Capítulo 9: Emboscada (1/2)
Liao personas lograron adelantarse. La reacción de Su Shi fue un poco lenta, y además, los chicos se estaban demorando en sus dudas. Así que la Milicia Joven quedó atrapada en un prado cubierto de hierba verde por las fuerzas del Liao.
Tigre soplando su corneta, el sonido agudo resonó por la gran sabana. Tan pronto como el sonido de la corneta se desvaneció, los jóvenes soldados dispararon sus arcos ligeros. Las flechas de acero puro se lanzaron desde las filas.
Con un estímulogeo en el costado de su caballo, Tigre empujó a su montura hacia adelante. Su cuerpo se deslizó hacia delante, dejando a sus hermanos atrás, y él entró con coraje en la línea de defensa que los liao habían improvisado.
No importaba lo que pasara, tenía que abrirse un camino a través de las filas enemigas. Eso era su responsabilidad como hermano mayor.
Desde el oscuro cielo, se escucharon los sonidos de caballos caídos y algunos quejidos débiles. Los liao parecían temer más el ruido que ellos.

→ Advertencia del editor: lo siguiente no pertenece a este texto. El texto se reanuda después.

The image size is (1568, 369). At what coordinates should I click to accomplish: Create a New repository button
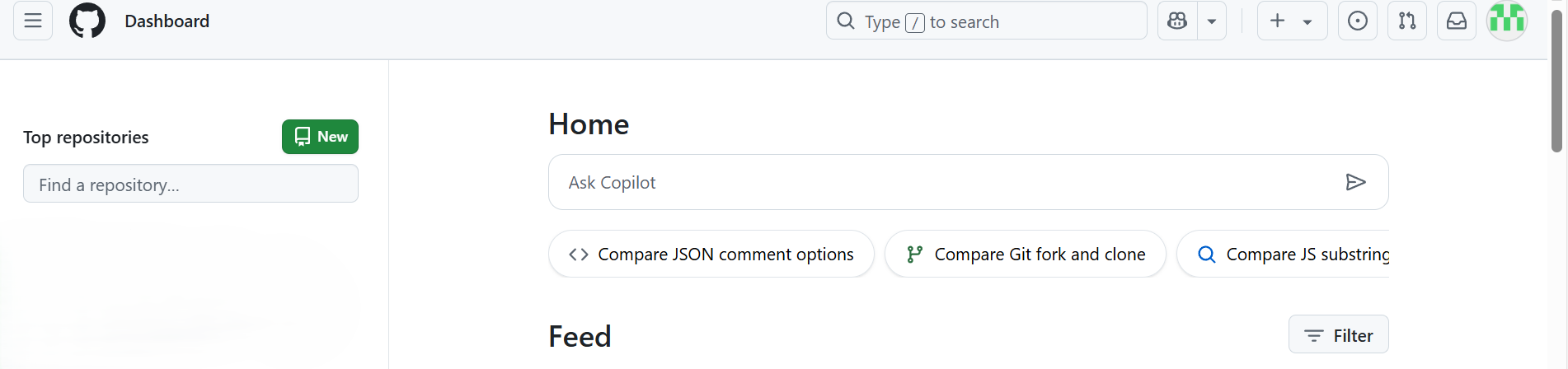pyautogui.click(x=320, y=137)
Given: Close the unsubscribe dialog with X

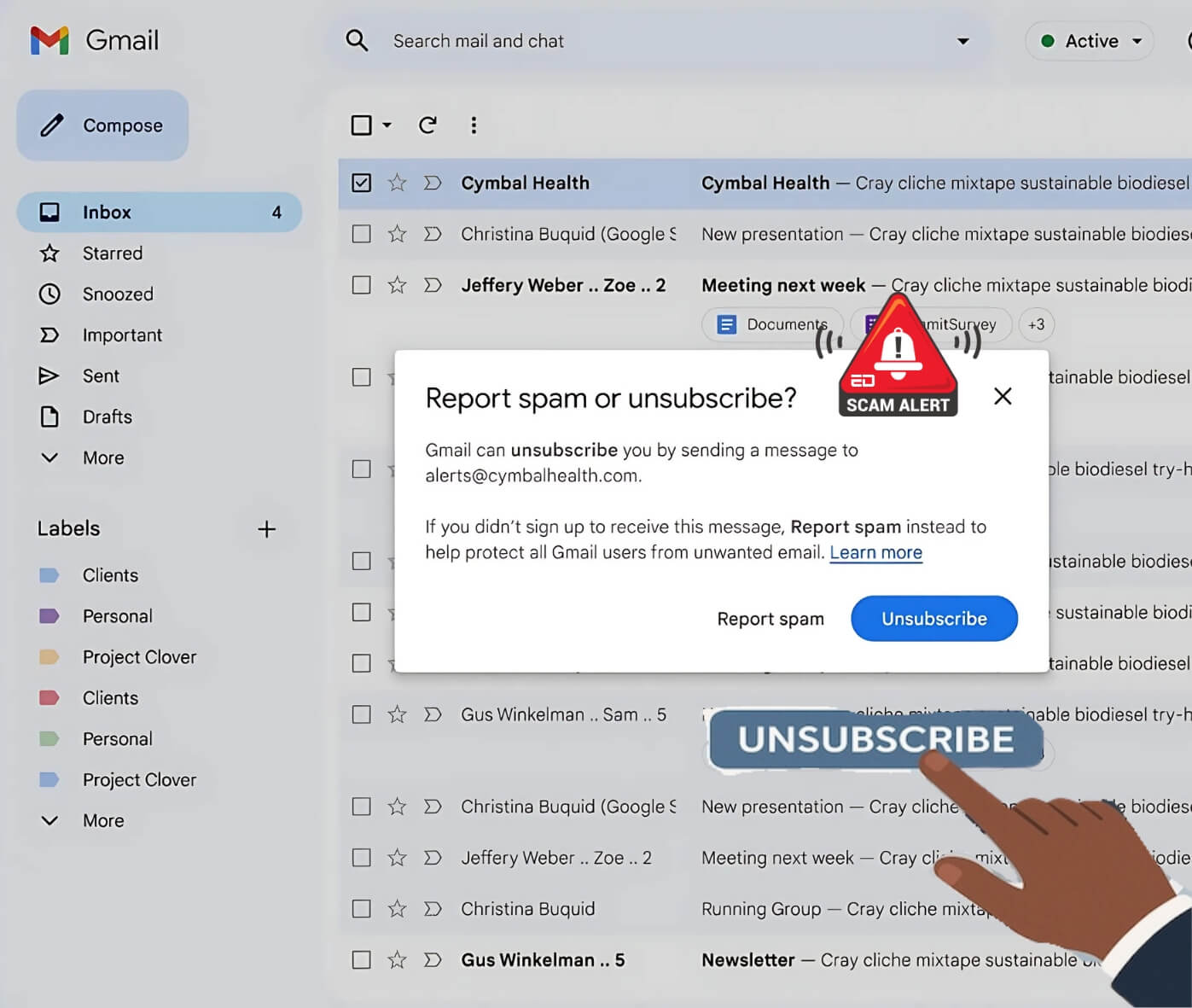Looking at the screenshot, I should pos(1003,396).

Li Xielai encendió una llama artificiosa y la arrojó en medio de las fuerzas del Liao, preocupado por no herir a Tigre mientras luchaba. Dado que los liao temían el ruido, podría hacer que fuese más grande para que los enemigos estuvieran incómodos.
La llama iluminó una gran área, permitiendo ver claramente cómo Tigre había abierto un camino con su espada de cuchillada. Sin vacilar, Li Xielai arrojó dos cohetes.
Los cohetes explotaron casi en el aire. Xielai sabía que debían estallar en ciertos puntos para causar el mayor daño posible. Los liao montados parecieron chocar contra una pared invisible y sus caballos cayeron al suelo. El resto de la Milicia Joven, al ver que Li Xielai había lanzado cohetes, arrojaron los suyos también.
Shangguan Pi guapo jalaba fuertemente el estribo de Su Shi para evitar que avanzara. Sin embargo, Su Shi no soltaba a Bó Bo mientras lo empujaba hacia delante. Con la multitud detrás, solo quería aprovechar la confusión y escapar con toda su fuerza. Si no, en el vasto campo abierto, una mil personas no podrían enfrentarse a seis mil soldados armados.
Con sus caballos acelerando rápidamente, los jóvenes soldados sostuvieron sus daga de espada horizontalmente. No era necesario hacer cortes, solo utilizar la velocidad del caballo para que las dagas atravesaran los cascos enemigos.
Las dagas rasgaron los cascos, creando chispas que desaparecían rápidamente, pero las afiladas daga de los jóvenes soldados superaban fácilmente los cascos lioños. Las agudas daga penetraron los agujeros y se clavaron en la carne, dejando heridas terribles. La sangre caliente brotaba sin tiempo para mancharse.
Tigre bloqueó un mazazo pesado con su espada de cuchillada, pero lo soltó inmediatamente al darse cuenta de que había encontrado una resistencia firme. Lanzando la espada hacia un liao montado, golpeó el muslo del caballo, derribándolo y separándolo del general.